Better to have the discussion than to not post any blogs though.

I don't really see any contortions being made - I've certainly not
found it difficult to wrap them up, because I'm not having to
duplicate anything across to the entities themselves from the
document. If I request the same entity from a repository, the inner
document will still be the same document and I haven't lost anything
there.

One thing that is made easy by RavenDB is that I *could* just make all
the fields private and rely on custom serialization to persist the
state - but that to me feels like even more of a contortion -
especially when we come to storing fields that don't really belong on
the logical entity by flattening other entities' data to it (if that
makes sense)

In this series, I'm going to end up denormalising quite a lot of data
onto the Image document for querying purposes, and I don't want that
on my logical entity, this way of working allows me to avoid the
mismatch there without having to resort to storing multiple documents
for the Image (one for entity, one for views) - and allows me to just
carry on using the indexes against the Image document.

I hate to over-engineer and I must admit I do feel a little bit as if
I am doing here and realistically I could just plonk the entity out
there, but I want to make it dead clear that we don't use them for
anything other than modifying state, the moment I make it easy to
access their whole data structures, they stop being entities and start
just being flat data structures and being used directly to create view
models, I don't really like that.

| Direction 1 |
Retype the stretch of the listing from the line containing "Given: Click the chevron next to Format Value" through the line containing "[x=265, y=158]", exactly.

| Recorded data |
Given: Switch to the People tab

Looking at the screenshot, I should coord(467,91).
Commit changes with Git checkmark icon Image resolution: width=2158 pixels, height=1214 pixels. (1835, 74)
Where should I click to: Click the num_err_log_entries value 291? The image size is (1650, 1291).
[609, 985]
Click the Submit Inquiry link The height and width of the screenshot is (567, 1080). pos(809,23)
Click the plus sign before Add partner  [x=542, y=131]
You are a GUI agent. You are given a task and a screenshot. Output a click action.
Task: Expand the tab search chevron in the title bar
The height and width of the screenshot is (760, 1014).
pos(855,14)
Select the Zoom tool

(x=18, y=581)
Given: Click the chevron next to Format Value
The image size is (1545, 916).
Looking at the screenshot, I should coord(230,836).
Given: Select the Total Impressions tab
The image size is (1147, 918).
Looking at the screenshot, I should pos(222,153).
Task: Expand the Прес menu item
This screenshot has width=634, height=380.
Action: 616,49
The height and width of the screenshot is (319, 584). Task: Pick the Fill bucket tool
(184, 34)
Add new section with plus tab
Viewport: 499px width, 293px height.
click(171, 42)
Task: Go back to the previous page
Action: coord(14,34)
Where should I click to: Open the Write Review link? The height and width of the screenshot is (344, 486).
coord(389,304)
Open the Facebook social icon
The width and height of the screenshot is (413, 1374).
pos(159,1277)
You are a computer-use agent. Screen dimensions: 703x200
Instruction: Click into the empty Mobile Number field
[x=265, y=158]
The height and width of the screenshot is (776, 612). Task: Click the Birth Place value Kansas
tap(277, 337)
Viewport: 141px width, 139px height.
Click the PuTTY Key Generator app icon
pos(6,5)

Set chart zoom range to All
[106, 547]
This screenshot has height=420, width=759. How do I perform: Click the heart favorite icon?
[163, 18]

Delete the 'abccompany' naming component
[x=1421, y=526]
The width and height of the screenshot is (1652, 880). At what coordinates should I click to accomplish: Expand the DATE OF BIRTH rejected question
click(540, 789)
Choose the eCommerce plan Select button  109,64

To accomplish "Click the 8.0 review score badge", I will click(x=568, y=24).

| Direction 2 |
Echo the stretch of the passage on RavenDB entities from "I don't really see" through "makes sense)", word for word.

| Answer 1 |
Given: Click the chevron next to Format Value
The image size is (1545, 916).
Looking at the screenshot, I should coord(230,836).
Given: Select the Total Impressions tab
The image size is (1147, 918).
Looking at the screenshot, I should pos(222,153).
Task: Expand the Прес menu item
This screenshot has width=634, height=380.
Action: 616,49
The height and width of the screenshot is (319, 584). Task: Pick the Fill bucket tool
(184, 34)
Add new section with plus tab
Viewport: 499px width, 293px height.
click(171, 42)
Task: Go back to the previous page
Action: coord(14,34)
Where should I click to: Open the Write Review link? The height and width of the screenshot is (344, 486).
coord(389,304)
Open the Facebook social icon
The width and height of the screenshot is (413, 1374).
pos(159,1277)
You are a computer-use agent. Screen dimensions: 703x200
Instruction: Click into the empty Mobile Number field
[x=265, y=158]

| Answer 2 |
I don't really see any contortions being made - I've certainly not
found it difficult to wrap them up, because I'm not having to
duplicate anything across to the entities themselves from the
document. If I request the same entity from a repository, the inner
document will still be the same document and I haven't lost anything
there.

One thing that is made easy by RavenDB is that I *could* just make all
the fields private and rely on custom serialization to persist the
state - but that to me feels like even more of a contortion -
especially when we come to storing fields that don't really belong on
the logical entity by flattening other entities' data to it (if that
makes sense)